I interrupt the narrative to record that the parties addressed me on the impact of that order refusing leave. Ms Stout submitted that, while the formal doctrine of res judicata does not apply to judicial review proceedings, in practice a further challenge to the legality of detention up to the date of the Upper Tribunal's decision is barred because to bring one would be an abuse of process.

19

Ms Stout referred me to the Court of Appeal's endorsement of that proposition by Professor Wade in the then current edition of his Administrative Law (5th edition, 1982) at page 246, by the Divisional Court in R v. Secretary of State for the Environment ex parte London Borough of Hackney [1983] 1 WLR 524 at 539 (May LJ giving the judgment of the court). In the same case, the Court of Appeal upheld that view: see [1984] 1 WLR 592 per Dunn LJ at 602A-B.

Written problem a.
According to the excerpt from the court judgment, which doctrine does Ms Stout say does not formally apply to judicial review proceedings?

Data for this exercise.
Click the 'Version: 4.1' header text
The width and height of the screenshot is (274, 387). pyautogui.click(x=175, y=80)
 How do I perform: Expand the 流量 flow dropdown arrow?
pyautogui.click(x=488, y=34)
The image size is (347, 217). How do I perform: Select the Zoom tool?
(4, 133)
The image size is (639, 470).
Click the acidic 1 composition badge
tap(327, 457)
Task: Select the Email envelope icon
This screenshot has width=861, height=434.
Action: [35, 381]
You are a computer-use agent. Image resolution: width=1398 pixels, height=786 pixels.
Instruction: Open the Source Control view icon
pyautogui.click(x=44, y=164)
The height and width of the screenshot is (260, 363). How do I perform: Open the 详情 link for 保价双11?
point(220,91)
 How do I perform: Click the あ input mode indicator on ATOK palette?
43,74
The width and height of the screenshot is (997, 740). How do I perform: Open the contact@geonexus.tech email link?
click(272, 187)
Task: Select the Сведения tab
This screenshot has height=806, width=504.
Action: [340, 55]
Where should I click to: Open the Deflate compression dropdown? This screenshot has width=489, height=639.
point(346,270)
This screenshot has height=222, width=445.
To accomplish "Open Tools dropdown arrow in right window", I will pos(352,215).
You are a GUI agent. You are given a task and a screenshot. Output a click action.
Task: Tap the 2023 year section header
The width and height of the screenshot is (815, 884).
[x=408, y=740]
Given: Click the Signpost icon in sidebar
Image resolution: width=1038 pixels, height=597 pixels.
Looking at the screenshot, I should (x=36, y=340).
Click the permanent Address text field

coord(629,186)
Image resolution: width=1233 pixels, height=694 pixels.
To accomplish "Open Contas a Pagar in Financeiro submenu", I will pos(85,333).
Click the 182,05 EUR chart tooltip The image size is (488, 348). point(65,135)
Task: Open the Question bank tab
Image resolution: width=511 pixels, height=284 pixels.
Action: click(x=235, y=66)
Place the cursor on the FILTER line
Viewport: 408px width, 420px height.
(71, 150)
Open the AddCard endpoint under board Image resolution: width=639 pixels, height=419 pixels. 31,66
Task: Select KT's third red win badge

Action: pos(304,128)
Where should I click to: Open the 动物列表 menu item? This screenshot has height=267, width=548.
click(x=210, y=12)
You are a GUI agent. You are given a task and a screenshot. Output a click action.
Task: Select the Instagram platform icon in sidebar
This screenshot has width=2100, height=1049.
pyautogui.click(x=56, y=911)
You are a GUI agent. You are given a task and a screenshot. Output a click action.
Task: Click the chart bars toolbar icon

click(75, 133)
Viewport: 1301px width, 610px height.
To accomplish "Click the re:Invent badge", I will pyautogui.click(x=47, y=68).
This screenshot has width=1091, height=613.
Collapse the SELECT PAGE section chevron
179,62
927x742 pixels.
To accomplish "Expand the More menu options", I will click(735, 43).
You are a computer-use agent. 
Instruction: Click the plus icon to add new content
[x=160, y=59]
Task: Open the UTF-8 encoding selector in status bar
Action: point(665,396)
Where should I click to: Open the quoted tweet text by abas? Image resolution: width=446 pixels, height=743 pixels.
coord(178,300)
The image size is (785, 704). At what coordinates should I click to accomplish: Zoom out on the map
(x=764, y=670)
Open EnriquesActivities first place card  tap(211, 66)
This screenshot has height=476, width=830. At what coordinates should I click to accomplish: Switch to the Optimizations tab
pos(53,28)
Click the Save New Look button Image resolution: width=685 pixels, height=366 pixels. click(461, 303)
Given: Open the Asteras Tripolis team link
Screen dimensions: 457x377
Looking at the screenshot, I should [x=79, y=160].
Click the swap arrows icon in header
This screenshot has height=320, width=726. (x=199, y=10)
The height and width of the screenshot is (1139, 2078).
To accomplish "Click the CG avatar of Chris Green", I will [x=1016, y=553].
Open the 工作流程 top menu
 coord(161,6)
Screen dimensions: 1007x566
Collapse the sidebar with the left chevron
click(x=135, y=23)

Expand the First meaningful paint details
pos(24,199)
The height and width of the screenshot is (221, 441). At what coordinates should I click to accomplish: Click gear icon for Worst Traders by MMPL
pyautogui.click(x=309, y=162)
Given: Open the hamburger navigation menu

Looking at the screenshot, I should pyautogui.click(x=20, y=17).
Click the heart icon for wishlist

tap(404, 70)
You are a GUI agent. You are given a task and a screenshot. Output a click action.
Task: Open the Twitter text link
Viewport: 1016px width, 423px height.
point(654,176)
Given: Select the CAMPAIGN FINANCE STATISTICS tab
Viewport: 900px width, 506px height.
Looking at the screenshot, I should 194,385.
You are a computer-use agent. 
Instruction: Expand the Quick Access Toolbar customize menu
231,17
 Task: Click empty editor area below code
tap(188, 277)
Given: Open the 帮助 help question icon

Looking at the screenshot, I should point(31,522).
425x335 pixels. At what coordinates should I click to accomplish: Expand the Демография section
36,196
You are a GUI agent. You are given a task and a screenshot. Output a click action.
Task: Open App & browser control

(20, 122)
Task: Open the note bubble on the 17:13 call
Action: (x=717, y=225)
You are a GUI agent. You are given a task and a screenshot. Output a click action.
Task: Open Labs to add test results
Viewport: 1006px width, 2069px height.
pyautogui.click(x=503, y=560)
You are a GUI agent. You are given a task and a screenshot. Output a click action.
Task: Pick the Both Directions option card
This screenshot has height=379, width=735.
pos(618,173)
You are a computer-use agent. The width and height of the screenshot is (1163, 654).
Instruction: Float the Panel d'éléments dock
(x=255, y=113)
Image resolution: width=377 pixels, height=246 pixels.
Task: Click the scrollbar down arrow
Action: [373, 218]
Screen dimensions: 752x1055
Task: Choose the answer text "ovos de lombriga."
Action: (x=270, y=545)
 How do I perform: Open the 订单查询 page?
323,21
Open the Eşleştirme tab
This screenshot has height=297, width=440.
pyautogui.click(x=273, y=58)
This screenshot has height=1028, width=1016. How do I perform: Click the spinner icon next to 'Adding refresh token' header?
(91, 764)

Written problem b.
Render the stretch of the entries from the line that contains "Image resolution: width=1233" through the line that contains "will click(735, 43)." as a Markdown table with the columns No. and Line. Give one row per line and leave out blank lines.

Expected output a.
Res judicata.

Expected output b.
| No. | Line |
|---|---|
| 1 | Image resolution: width=1233 pixels, height=694 pixels. |
| 2 | To accomplish "Open Contas a Pagar in Financeiro submenu", I will pos(85,333). |
| 3 | Click the 182,05 EUR chart tooltip The image size is (488, 348). point(65,135) |
| 4 | Task: Open the Question bank tab |
| 5 | Image resolution: width=511 pixels, height=284 pixels. |
| 6 | Action: click(x=235, y=66) |
| 7 | Place the cursor on the FILTER line |
| 8 | Viewport: 408px width, 420px height. |
| 9 | (71, 150) |
| 10 | Open the AddCard endpoint under board Image resolution: width=639 pixels, height=419 pixels. 31,66 |
| 11 | Task: Select KT's third red win badge |
| 12 | Action: pos(304,128) |
| 13 | Where should I click to: Open the 动物列表 menu item? This screenshot has height=267, width=548. |
| 14 | click(x=210, y=12) |
| 15 | You are a GUI agent. You are given a task and a screenshot. Output a click action. |
| 16 | Task: Select the Instagram platform icon in sidebar |
| 17 | This screenshot has width=2100, height=1049. |
| 18 | pyautogui.click(x=56, y=911) |
| 19 | You are a GUI agent. You are given a task and a screenshot. Output a click action. |
| 20 | Task: Click the chart bars toolbar icon |
| 21 | click(75, 133) |
| 22 | Viewport: 1301px width, 610px height. |
| 23 | To accomplish "Click the re:Invent badge", I will pyautogui.click(x=47, y=68). |
| 24 | This screenshot has width=1091, height=613. |
| 25 | Collapse the SELECT PAGE section chevron |
| 26 | 179,62 |
| 27 | 927x742 pixels. |
| 28 | To accomplish "Expand the More menu options", I will click(735, 43). |